2.3 Population mapping and statistics
We assessed quality on the resequencing data using FastQC v0.11.5 (Andrews, 2017) before and after filtering, and only retained reads ≥50 bp with a quality score >30 in both read start and end. All sequence reads were mapped against the Galerucella calmariensisreference genome (Yang, Slotte, Dainat, & Hambäck, 2021) using NextGenMap version 0.4.12 (Sedlazeck, Rescheneder, & von Haeseler, 2013). The reference genome had an assembly size of 588 Mbp, containing 39,255 scaffolds and 40,031 predicted proteins with 91.3% and 85.1% complete orthologs in the genome and proteome, respectively, compared with the endopterygota_odb10 database (Simão, Waterhouse, Ioannidis, Kriventseva, & Zdobnov, 2015) (For further info on the reference genome assembly see Yang et al., 2021). Mapping rates were similar between samples (85% to 95%). We filtered the resulting bam files with Samtools v1.3.1 (Li et al., 2009) to retain alignments with mapping quality>20 (-q 20).

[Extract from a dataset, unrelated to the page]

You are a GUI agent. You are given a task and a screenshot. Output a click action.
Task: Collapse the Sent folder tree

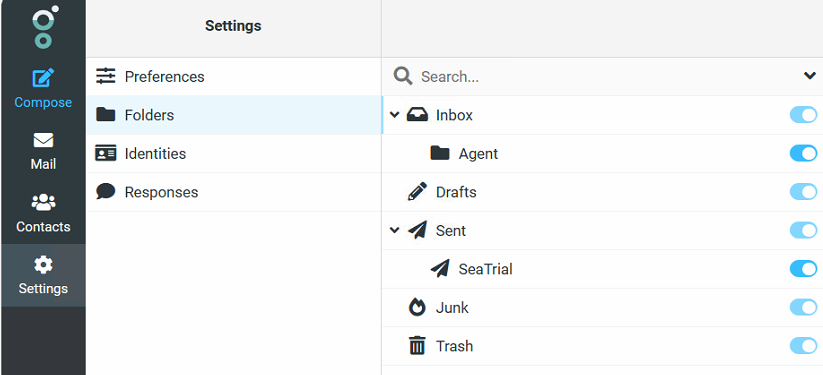click(x=395, y=230)
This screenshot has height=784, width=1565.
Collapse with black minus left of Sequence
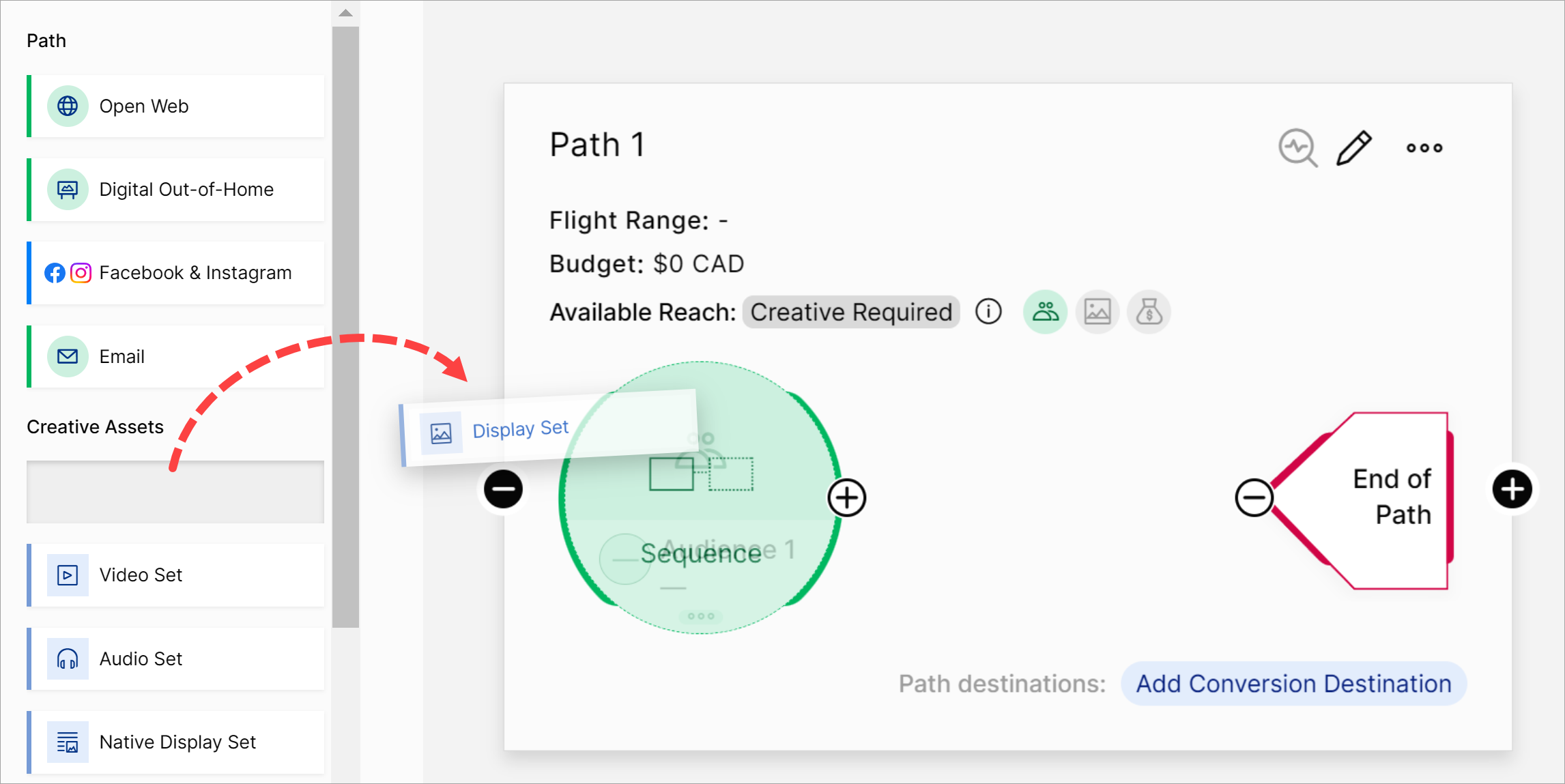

We next called SNPs across all samples using FREEBAYES v0.9.21 (Garrison & Marth, 2012). For SNP filtering, we only kept bi-allelic sites with a minimum read depth of 5X, a quality score >30 and a maximum proportion of missing data of 20%. To ensure there is not population genetic structure across populations within each species, we conducted a PCA analysis. For this purpose, we first conducted LD-based pruning (–indep-pairwise 50 10 0.2), followed by a principal component analysis (PCA) across all the samples using Plink v1.9 (Purcell et al., 2007) (Supporting information Figure S1). Genetic diversity (nucleotide polymorphism, π) was estimated for each species using pixy (Korunes & Samuk, 2021).